After reading the review of the Nokia with the 41MP sensor, that seems like a more refined way to go, and closer to being practical. I think a sensor in the premium small sensor category (Panny LX-7 size) would be a whole lot more practical. The 'year later, paid down fixed costs' price needs to be about $200. If the module were smaller it would work better as a standalone sports vid camera, maybe with a housing. Lots of potential, but this seems like an over-reach in terms of the sensor vs. quality tradeoff. I doubt Sony will go away on this. They clearly are doing the interesting stuff, leaving Canon (in particular) spinning out in the curves.
Panasonic has had some very confusing (aggressive) pricing on the GF3. It was offered around Christmas with the kit zoom for $300, with a two lens system under $500. Panasonic seems to get minimal credit for iA, though Jeff Keller calls it the best auto system around. It's a camera to use on iA, basically, even if you use raw to touch things up a bit. This series seems to attract a lot of criticism, but if you buy these cameras at the right price, they are pretty impressive. Panasonic came out with the 1080 P60 Camcorders a couple of years back. The first year, the models (differentiated by memory mostly) blew reviewers away. The second year was a minor refresh, and the reviewers turned against Panasonic. Now, the third year, Panasonic does another minor refresh. But, it's a value camcorder like this is a value camera. I completely respect what Panasonic does, and own their cameras. They do a lot of good things and they can be cutting edge. It's your money.
I printed an ISO 100 shot at 8 by 10. The output is very nice. The lens seems quite good. Under a 3x magnifier, I compared it to an 8x10 from a Canon S90. The S90 is not tack sharp, but it is far from unsharp. Fine detail is blurred, but the effect without a magnifier is not unpleasant. The G1x is crisper and the lens seems to offer more contrast, therefore more texture in the printed output.
Of course, the S90 is kind of a step brother to the G12. On balance, I would take the S90 output with the S90 form factor. Did Canon really fail with the S90 or G12? Not with me.
Relative to a cheap mirrorless, the Panasonic GF3 with kit, for daylight shots at mid-apertures I can see little advantage to the G1x. Again, two roughly letter size prints under a 3x magnifier. So, you might buy an interchangeable lens mini, Pen EPM1, Panasonic G3 etc, to save money. The G3 has a nice EVF.
The G1 is basically a $500 lens, somethiing like that.

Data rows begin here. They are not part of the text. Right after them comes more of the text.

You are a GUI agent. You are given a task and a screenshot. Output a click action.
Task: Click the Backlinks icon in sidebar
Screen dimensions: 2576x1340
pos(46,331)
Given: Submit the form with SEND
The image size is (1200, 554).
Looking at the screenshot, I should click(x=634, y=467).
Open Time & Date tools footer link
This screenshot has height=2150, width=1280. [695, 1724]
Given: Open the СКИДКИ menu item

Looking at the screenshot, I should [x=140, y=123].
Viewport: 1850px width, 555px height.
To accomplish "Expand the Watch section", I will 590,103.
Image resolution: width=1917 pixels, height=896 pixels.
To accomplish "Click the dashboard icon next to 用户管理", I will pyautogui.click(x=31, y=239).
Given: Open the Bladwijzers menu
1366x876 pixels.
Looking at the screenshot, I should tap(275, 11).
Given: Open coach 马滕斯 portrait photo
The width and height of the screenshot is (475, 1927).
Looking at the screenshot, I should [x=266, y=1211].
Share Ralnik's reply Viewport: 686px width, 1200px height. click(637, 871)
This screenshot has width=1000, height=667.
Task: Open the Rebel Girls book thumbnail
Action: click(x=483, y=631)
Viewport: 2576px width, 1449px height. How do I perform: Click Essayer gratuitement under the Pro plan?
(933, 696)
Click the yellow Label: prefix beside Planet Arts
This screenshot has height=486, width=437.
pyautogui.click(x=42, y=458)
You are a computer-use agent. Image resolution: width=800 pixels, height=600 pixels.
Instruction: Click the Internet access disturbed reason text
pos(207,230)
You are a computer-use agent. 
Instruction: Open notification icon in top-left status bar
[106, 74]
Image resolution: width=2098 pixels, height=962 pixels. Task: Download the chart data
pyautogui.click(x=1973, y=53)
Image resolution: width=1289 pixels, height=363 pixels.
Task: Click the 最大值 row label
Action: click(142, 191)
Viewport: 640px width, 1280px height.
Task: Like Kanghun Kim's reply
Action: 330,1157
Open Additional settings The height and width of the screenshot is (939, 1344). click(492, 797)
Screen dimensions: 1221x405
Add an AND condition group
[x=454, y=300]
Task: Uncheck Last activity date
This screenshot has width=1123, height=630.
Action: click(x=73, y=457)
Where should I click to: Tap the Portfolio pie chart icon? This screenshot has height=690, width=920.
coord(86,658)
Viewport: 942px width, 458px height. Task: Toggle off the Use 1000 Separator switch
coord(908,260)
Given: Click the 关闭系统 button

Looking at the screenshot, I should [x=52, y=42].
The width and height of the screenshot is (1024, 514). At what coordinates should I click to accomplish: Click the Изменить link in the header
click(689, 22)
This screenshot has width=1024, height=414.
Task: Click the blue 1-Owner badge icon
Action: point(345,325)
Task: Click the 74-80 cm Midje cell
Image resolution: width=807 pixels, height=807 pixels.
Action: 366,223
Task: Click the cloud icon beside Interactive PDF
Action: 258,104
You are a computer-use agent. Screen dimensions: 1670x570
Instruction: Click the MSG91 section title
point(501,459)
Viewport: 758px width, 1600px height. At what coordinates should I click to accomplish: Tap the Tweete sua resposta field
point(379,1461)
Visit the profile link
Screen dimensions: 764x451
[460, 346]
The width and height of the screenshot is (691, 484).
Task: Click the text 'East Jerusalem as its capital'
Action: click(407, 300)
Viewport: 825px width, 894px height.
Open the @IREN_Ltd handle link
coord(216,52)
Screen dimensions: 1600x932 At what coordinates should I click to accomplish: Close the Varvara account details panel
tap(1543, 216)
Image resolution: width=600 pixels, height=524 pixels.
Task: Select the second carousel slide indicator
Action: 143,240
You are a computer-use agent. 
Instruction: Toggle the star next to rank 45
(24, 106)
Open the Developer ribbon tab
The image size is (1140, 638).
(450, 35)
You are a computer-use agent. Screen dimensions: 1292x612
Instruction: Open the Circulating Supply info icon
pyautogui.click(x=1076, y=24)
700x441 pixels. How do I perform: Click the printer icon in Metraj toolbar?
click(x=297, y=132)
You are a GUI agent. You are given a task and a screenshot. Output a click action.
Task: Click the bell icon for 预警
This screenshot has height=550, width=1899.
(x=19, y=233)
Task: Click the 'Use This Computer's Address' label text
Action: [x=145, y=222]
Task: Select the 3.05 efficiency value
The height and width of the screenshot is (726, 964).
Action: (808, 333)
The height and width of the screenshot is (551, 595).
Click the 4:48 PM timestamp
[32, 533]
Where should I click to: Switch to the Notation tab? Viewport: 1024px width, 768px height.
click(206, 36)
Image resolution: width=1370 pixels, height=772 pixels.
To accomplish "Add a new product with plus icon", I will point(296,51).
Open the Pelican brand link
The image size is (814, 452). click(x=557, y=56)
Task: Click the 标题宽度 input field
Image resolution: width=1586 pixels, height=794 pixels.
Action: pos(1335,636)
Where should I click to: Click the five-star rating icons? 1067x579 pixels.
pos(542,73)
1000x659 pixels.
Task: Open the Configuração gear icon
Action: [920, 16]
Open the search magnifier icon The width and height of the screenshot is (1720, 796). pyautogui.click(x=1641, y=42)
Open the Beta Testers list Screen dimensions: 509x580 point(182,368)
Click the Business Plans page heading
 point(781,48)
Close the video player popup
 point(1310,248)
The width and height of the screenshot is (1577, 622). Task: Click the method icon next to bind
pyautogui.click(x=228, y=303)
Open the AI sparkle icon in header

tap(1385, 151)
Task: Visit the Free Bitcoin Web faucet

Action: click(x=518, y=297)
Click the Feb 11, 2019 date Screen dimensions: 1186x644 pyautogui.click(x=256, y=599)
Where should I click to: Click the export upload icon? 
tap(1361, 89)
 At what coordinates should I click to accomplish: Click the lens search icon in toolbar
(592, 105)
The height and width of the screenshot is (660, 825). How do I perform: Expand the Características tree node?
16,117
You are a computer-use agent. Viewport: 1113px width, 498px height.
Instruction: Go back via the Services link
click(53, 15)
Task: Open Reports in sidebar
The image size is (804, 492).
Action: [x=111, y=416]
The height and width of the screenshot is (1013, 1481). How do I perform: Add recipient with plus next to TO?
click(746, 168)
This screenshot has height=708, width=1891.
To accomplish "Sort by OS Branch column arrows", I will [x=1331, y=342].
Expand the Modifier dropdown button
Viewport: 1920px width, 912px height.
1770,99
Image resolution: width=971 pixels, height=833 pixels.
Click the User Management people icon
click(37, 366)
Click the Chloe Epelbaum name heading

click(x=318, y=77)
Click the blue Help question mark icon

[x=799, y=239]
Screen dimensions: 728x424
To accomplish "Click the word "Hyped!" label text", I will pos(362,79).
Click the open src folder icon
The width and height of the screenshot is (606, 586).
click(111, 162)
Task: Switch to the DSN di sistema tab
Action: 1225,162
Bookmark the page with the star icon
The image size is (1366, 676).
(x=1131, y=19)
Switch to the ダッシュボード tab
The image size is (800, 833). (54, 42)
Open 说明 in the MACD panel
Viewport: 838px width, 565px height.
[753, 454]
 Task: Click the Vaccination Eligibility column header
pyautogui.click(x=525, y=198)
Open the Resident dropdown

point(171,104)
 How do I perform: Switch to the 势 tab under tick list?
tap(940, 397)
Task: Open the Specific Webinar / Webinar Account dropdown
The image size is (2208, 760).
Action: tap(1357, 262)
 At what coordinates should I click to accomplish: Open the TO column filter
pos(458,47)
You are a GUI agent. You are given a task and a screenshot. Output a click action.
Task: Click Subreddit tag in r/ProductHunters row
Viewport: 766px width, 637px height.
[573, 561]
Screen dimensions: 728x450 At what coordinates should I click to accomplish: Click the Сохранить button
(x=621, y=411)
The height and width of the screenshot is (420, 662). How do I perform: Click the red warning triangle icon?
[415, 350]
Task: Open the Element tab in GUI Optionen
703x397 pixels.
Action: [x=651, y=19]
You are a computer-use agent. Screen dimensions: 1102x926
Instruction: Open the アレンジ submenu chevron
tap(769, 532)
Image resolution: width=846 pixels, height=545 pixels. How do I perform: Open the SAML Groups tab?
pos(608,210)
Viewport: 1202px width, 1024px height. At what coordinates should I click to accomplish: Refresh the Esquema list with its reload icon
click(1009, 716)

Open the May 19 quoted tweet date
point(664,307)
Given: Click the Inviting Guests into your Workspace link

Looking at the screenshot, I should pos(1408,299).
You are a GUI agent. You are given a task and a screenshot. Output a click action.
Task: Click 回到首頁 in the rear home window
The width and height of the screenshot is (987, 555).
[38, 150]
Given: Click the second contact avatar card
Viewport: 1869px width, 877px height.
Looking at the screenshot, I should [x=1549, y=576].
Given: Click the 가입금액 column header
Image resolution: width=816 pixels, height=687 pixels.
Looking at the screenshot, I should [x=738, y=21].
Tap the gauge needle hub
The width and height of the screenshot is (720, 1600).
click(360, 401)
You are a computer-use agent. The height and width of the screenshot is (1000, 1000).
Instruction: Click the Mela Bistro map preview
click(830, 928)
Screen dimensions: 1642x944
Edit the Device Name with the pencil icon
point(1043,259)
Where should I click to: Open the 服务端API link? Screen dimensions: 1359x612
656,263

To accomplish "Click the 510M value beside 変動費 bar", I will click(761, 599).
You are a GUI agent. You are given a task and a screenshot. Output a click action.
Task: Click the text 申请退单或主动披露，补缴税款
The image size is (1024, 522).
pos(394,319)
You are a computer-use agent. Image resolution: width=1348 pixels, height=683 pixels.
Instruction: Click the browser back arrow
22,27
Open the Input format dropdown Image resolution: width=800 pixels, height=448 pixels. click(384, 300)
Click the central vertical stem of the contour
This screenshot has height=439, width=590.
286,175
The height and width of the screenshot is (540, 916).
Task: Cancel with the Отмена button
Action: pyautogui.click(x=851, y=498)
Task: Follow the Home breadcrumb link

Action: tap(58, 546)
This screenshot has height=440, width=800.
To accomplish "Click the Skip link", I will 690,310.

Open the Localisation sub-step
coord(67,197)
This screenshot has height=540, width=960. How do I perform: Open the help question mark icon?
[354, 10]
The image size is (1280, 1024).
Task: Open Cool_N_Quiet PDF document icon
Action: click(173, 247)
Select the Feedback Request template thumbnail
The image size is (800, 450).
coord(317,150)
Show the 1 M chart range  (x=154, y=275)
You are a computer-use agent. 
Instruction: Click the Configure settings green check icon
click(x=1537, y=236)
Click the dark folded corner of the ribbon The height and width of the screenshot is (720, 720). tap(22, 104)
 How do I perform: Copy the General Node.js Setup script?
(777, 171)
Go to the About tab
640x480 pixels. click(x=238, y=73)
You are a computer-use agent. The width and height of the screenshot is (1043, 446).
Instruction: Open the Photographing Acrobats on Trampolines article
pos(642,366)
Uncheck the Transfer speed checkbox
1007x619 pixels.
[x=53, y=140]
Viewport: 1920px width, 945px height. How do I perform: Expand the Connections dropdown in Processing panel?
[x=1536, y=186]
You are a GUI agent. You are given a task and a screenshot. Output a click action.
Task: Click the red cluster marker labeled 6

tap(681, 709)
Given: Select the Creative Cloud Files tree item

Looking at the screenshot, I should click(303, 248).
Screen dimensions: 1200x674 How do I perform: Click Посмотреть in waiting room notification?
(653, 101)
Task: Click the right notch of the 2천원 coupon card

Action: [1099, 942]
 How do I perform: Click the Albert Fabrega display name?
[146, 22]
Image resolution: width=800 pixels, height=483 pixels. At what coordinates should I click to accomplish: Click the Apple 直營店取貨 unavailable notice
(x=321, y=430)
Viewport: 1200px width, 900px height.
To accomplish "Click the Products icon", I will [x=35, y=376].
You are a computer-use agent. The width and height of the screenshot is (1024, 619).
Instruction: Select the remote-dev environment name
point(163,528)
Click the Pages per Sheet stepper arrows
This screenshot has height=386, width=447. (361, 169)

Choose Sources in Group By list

I wonder about Canon's thinking on all these buttons and knobs, versus a touchscreen interface. I have an Elph 500. No buttons, really. I like it. It seems efficient to me. Same for the Panasonic 4/3's with touch interfaces.
No EVF. Surely there is some mid res version of an EVF to replace the useless tunnel. Price is way more than what they sold the REB X3 for here, around $440 over Christmas. Way back DPR said Pro 1, an EVF 2/3" camera, was doomed by cheap dSLR's. So I don't know why this camera isn't doomed, or at least problematic. The Fuji X100 has the nice EVF and some real refined qualities. The X10 is maybe a better G12. Canon has had one strategy, protect the old 35mm lenses and systems. Now it is catching up with them. If this sells then all the buyers will be outside 'the system'. Maybe Canon needs a $1200 and reasonably compact full frame. Sony innovates. Fuji innovates. Panasonic has nice small mirrorless options at great prices. The GF3 was kicking around at $300, depending on the package. Compare that to this, value for money. Canon tries to protect entrenched positions. I like a lot of Canon cameras, but they constantly seem to make cameras I like a little less, or that seem expensive.